INSTRUCTION ▸ Rewrite the items below, replacing every "Viewport" with "Window" and leaving everything else unchanged.

DATASET ROWS ▸
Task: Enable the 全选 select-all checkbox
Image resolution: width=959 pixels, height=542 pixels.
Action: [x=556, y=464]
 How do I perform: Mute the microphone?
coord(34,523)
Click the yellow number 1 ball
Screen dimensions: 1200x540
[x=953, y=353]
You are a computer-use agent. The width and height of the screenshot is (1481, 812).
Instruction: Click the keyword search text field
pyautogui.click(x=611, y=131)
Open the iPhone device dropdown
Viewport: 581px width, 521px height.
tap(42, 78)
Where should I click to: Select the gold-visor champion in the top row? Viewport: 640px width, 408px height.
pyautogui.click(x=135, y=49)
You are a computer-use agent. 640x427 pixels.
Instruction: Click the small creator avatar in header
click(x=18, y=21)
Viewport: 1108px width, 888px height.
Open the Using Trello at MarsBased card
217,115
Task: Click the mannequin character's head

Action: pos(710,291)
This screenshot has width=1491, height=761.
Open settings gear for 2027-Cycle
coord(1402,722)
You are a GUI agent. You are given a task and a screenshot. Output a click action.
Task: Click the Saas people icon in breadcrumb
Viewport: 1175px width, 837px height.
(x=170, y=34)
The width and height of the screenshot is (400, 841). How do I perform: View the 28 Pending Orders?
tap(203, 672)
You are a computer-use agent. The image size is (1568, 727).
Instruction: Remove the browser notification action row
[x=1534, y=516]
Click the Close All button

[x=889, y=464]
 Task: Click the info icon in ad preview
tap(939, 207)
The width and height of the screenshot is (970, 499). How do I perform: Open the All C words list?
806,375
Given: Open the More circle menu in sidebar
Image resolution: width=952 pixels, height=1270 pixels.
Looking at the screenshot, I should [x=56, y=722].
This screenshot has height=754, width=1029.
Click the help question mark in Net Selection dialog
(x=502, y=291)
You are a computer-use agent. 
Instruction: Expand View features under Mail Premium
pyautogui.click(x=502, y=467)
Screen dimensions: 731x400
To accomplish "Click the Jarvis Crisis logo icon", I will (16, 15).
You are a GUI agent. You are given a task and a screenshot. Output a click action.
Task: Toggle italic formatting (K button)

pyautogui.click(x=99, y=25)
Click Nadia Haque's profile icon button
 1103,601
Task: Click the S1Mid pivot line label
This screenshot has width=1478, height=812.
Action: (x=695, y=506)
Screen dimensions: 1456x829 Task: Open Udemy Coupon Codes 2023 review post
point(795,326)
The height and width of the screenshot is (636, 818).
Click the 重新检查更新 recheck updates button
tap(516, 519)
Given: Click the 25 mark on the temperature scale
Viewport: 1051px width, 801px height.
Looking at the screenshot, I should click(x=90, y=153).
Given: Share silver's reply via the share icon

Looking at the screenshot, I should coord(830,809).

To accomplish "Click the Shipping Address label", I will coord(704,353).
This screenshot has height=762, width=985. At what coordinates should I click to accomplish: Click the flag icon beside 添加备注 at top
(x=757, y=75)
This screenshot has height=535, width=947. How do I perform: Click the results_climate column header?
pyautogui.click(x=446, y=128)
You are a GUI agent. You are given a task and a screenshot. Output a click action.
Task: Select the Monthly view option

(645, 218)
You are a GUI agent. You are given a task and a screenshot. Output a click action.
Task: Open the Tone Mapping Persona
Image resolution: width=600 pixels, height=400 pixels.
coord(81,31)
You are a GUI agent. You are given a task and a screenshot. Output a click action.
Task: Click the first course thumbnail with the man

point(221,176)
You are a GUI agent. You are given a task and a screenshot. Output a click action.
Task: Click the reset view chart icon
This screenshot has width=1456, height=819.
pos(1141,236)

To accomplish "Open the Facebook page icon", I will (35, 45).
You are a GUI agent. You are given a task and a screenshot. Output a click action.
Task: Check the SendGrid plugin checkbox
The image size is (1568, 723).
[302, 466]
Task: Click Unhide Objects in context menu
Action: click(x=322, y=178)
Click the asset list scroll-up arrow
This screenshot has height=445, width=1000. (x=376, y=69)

RESPONSE ▸
Task: Enable the 全选 select-all checkbox
Image resolution: width=959 pixels, height=542 pixels.
Action: [x=556, y=464]
 How do I perform: Mute the microphone?
coord(34,523)
Click the yellow number 1 ball
Screen dimensions: 1200x540
[x=953, y=353]
You are a computer-use agent. The width and height of the screenshot is (1481, 812).
Instruction: Click the keyword search text field
pyautogui.click(x=611, y=131)
Open the iPhone device dropdown
Window: 581px width, 521px height.
tap(42, 78)
Where should I click to: Select the gold-visor champion in the top row? Window: 640px width, 408px height.
pyautogui.click(x=135, y=49)
You are a computer-use agent. 640x427 pixels.
Instruction: Click the small creator avatar in header
click(x=18, y=21)
Window: 1108px width, 888px height.
Open the Using Trello at MarsBased card
217,115
Task: Click the mannequin character's head

Action: pos(710,291)
This screenshot has width=1491, height=761.
Open settings gear for 2027-Cycle
coord(1402,722)
You are a GUI agent. You are given a task and a screenshot. Output a click action.
Task: Click the Saas people icon in breadcrumb
Window: 1175px width, 837px height.
(x=170, y=34)
The width and height of the screenshot is (400, 841). How do I perform: View the 28 Pending Orders?
tap(203, 672)
You are a computer-use agent. The image size is (1568, 727).
Instruction: Remove the browser notification action row
[x=1534, y=516]
Click the Close All button

[x=889, y=464]
 Task: Click the info icon in ad preview
tap(939, 207)
The width and height of the screenshot is (970, 499). How do I perform: Open the All C words list?
806,375
Given: Open the More circle menu in sidebar
Image resolution: width=952 pixels, height=1270 pixels.
Looking at the screenshot, I should [x=56, y=722].
This screenshot has height=754, width=1029.
Click the help question mark in Net Selection dialog
(x=502, y=291)
You are a computer-use agent. 
Instruction: Expand View features under Mail Premium
pyautogui.click(x=502, y=467)
Screen dimensions: 731x400
To accomplish "Click the Jarvis Crisis logo icon", I will (16, 15).
You are a GUI agent. You are given a task and a screenshot. Output a click action.
Task: Toggle italic formatting (K button)

pyautogui.click(x=99, y=25)
Click Nadia Haque's profile icon button
 1103,601
Task: Click the S1Mid pivot line label
This screenshot has width=1478, height=812.
Action: (x=695, y=506)
Screen dimensions: 1456x829 Task: Open Udemy Coupon Codes 2023 review post
point(795,326)
The height and width of the screenshot is (636, 818).
Click the 重新检查更新 recheck updates button
tap(516, 519)
Given: Click the 25 mark on the temperature scale
Window: 1051px width, 801px height.
Looking at the screenshot, I should click(x=90, y=153).
Given: Share silver's reply via the share icon

Looking at the screenshot, I should coord(830,809).

To accomplish "Click the Shipping Address label", I will coord(704,353).
This screenshot has height=762, width=985. At what coordinates should I click to accomplish: Click the flag icon beside 添加备注 at top
(x=757, y=75)
This screenshot has height=535, width=947. How do I perform: Click the results_climate column header?
pyautogui.click(x=446, y=128)
You are a GUI agent. You are given a task and a screenshot. Output a click action.
Task: Select the Monthly view option

(645, 218)
You are a GUI agent. You are given a task and a screenshot. Output a click action.
Task: Open the Tone Mapping Persona
Image resolution: width=600 pixels, height=400 pixels.
coord(81,31)
You are a GUI agent. You are given a task and a screenshot. Output a click action.
Task: Click the first course thumbnail with the man

point(221,176)
You are a GUI agent. You are given a task and a screenshot. Output a click action.
Task: Click the reset view chart icon
This screenshot has width=1456, height=819.
pos(1141,236)

To accomplish "Open the Facebook page icon", I will (35, 45).
You are a GUI agent. You are given a task and a screenshot. Output a click action.
Task: Check the SendGrid plugin checkbox
The image size is (1568, 723).
[302, 466]
Task: Click Unhide Objects in context menu
Action: click(x=322, y=178)
Click the asset list scroll-up arrow
This screenshot has height=445, width=1000. (x=376, y=69)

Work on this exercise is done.